Charmian set down the candle, and began to straighten the tumbled bedclothes. “Oh, yes, there’s nothing for you to worry about, my dear! The police are satisfied it must have been Ray. So just you go to sleep, and stop fretting!”
She tucked Faith in securely, and went away, reflecting that such an exaggerated display of emotion was typical of a woman like her stepmother; and deciding that, upon the whole, Raymond’s suicide was perhaps the best solution that could have been found to an appalling situation.
This feeling was not shared either by Inspector Logan, or by the Chief Constable. Raymond’s death came as a shock to both these gentlemen; and the Chief Constable was inclined to blame the Inspector for having allowed such a thing to have happened.

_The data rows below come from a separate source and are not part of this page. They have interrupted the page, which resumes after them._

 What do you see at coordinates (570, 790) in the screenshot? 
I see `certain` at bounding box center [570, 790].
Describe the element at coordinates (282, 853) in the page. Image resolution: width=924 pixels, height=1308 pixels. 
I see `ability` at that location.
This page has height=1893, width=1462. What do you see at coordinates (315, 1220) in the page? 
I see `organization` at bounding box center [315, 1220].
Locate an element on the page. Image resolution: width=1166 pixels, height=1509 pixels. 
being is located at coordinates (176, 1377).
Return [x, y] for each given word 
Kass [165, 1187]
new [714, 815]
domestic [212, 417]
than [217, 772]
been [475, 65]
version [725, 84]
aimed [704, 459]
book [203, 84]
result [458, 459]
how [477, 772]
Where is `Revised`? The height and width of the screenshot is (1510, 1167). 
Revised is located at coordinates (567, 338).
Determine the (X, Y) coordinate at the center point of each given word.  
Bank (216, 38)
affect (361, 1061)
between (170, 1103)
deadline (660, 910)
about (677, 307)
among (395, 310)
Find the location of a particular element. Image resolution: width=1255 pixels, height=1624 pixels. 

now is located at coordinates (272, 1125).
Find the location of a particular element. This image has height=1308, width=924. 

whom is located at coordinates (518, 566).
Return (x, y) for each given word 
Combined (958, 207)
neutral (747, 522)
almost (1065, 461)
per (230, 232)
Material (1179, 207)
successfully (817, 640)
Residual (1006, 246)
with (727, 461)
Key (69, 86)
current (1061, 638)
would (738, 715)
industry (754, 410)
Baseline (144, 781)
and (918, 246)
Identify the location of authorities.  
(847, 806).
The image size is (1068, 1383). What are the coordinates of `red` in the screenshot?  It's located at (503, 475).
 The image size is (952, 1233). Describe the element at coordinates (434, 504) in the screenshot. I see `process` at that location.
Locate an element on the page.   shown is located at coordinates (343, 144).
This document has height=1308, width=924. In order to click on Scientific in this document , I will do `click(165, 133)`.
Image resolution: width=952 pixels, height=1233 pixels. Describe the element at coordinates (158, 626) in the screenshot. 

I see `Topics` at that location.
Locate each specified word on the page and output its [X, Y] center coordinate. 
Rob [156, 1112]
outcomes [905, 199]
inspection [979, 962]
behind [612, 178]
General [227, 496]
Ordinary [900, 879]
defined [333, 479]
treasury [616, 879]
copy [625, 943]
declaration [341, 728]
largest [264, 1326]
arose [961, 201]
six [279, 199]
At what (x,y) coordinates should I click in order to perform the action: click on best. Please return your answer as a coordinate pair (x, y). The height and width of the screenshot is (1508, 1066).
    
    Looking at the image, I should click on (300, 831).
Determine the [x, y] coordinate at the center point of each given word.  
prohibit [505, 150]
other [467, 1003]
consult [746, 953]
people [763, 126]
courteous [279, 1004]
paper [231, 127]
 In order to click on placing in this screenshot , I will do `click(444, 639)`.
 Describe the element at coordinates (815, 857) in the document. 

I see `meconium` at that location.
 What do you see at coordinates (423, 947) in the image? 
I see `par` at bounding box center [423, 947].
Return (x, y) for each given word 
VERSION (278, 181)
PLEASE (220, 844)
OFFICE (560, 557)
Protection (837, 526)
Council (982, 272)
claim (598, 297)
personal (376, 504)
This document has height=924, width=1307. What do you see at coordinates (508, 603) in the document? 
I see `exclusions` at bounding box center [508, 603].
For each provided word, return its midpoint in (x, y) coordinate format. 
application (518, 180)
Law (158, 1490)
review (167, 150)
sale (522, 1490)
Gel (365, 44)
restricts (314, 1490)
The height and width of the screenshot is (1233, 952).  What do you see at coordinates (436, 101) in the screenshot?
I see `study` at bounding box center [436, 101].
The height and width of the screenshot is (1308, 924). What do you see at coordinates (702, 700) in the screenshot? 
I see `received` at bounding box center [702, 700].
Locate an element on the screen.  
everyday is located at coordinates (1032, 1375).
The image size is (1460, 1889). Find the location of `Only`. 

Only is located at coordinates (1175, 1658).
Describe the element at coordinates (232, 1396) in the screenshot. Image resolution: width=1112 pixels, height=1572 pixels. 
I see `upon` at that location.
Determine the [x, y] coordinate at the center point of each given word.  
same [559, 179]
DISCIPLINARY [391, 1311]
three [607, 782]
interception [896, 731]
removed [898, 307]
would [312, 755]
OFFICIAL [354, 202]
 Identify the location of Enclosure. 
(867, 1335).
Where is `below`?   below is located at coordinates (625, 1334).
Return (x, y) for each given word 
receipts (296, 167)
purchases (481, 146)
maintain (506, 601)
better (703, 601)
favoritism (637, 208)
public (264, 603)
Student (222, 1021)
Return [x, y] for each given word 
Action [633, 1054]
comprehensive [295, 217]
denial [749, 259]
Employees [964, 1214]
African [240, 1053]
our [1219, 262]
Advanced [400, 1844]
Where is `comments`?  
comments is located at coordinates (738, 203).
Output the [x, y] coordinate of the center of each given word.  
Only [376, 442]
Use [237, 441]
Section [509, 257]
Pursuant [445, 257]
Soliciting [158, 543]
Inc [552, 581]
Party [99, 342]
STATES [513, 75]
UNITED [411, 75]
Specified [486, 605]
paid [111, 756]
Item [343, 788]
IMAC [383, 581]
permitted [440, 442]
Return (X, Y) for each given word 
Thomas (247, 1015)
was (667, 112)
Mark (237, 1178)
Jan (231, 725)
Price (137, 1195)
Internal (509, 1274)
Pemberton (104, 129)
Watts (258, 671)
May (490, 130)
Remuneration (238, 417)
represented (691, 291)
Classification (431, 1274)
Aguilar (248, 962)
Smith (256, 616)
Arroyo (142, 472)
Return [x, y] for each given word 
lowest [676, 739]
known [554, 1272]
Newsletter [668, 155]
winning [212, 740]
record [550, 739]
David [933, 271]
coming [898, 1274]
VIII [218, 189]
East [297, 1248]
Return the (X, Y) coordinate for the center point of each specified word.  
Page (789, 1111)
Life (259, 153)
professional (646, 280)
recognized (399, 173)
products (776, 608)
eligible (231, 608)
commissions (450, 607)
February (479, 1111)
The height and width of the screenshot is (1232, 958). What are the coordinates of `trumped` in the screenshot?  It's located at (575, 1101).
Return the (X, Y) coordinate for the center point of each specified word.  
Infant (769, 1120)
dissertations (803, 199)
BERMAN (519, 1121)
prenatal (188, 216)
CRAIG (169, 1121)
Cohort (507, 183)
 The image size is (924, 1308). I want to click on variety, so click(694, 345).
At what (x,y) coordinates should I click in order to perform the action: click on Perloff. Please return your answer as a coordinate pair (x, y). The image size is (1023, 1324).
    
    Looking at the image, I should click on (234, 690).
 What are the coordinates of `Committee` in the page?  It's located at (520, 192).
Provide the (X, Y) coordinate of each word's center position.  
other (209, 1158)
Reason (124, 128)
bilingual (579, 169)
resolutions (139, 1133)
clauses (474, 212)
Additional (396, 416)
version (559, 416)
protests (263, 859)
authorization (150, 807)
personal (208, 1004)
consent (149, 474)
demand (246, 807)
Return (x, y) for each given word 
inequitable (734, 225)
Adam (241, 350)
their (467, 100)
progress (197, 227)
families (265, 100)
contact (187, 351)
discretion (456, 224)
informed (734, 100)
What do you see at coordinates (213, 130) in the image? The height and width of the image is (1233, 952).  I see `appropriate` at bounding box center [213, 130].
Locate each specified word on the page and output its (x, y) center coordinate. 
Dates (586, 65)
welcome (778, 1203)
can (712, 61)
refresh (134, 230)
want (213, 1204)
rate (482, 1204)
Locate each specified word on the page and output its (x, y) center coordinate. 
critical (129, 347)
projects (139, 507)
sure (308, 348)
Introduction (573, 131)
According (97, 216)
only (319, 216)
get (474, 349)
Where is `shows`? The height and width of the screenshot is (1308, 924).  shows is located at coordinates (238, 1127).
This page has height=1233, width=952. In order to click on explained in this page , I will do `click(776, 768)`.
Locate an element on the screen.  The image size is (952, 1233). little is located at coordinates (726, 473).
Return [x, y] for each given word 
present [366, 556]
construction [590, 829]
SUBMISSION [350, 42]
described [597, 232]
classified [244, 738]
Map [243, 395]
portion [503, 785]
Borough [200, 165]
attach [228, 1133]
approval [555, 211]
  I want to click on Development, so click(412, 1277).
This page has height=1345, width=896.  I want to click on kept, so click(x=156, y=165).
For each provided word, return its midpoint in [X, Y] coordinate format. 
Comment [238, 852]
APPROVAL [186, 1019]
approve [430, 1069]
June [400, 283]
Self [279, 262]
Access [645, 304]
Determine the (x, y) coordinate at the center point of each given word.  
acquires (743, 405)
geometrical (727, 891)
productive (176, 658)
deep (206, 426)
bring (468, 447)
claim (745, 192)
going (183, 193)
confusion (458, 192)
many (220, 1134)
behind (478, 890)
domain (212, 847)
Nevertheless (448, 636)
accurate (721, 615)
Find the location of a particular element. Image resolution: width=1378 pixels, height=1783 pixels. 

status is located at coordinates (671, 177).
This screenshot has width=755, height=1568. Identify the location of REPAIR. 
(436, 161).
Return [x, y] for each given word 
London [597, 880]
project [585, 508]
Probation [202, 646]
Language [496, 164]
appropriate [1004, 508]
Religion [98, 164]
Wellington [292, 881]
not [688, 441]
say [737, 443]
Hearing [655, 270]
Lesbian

“Sir, there was nothing whatsoever to go on!” Logan said earnestly. “You know yourself I couldn’t have detained Raymond Penhallow on the evidence I had! There wasn’t a shred of real evidence against any one of them, nothing I’d dare put up to a jury, that is. I still can’t make out why he did it.”
“There must have been something behind it that you never discovered, Logan,” the Major said heavily. “I ought to have called in Scotland Yard.”
“Begging your pardon, sir, the cleverest detective in the world couldn’t have found evidence that wasn’t there. There was something behind it all; you’re right there! Again and again I felt it, when I was working on the case. If you ask me, I’ll tell you straight I’ve got a conviction that whatever it was, it was something ugly. Well, I’m not fanciful, I believe, but I got such a feeling in that house that there was a worse trouble hanging over it than I’d any notion of, that there were times when it fairly gave me the creeps.”
The Major shook his head, digging the nib of his pen into the blotter under his hand. “I shouldn’t be surprised. An old devil, Penhallow was. I don’t know. Unprofessional, of course, but one can’t help feeling that perhaps it’s as well it ended as it did.”
The Inspector could not agree with this. “I’d have liked to have got to the bottom of it, sir. If it hadn’t been for the news of Jimmy the Bastard’s arrest, and what he said leaking out, I might have had a chance. But we can’t doubt that it was hearing that this Jimmy had something important to disclose which scared Raymond Penhallow into blowing his brains out. Whatever it may have been that he feared Jimmy was going to tell us, he couldn’t stand up to. That finished him.”
“And the young man didn’t throw any light on it, did he?”
“No, sir, nothing to help us. He thought the butler wouldn’t have told us about the quarrel Raymond Penhallow had with the old man, on account of his being so devoted to the family. He never heard anything worth mentioning, though I don’t doubt he’d have had his ear to the keyhole a lot earlier than he did, if he’d known what was going on, for a nastier piece of work I hope I may never see! But all he heard was the old man saying: "That’s where you are, my boy!" and then Raymond Penhallow saying: "You devil, I’ll kill you for this, do you hear me? I’ll kill you, you fiend, you devil!" Or some such words. I wish he had been in time to have overheard a bit more: I’d give a good deal to know what it was that passed between Raymond Penhallow and his father that made it necessary for him to take the risk of poisoning the old man, on top of having half-choked him to death. It must have been something pretty bad, sir, for, unless I’m much mistaken, Raymond Penhallow wasn’t one to lose his head easily.”
“No,” the Major agreed. “A horrible business, Logan, look at it how you will.”
“You’re right, sir. A very unsatisfactory case,” the Inspector said.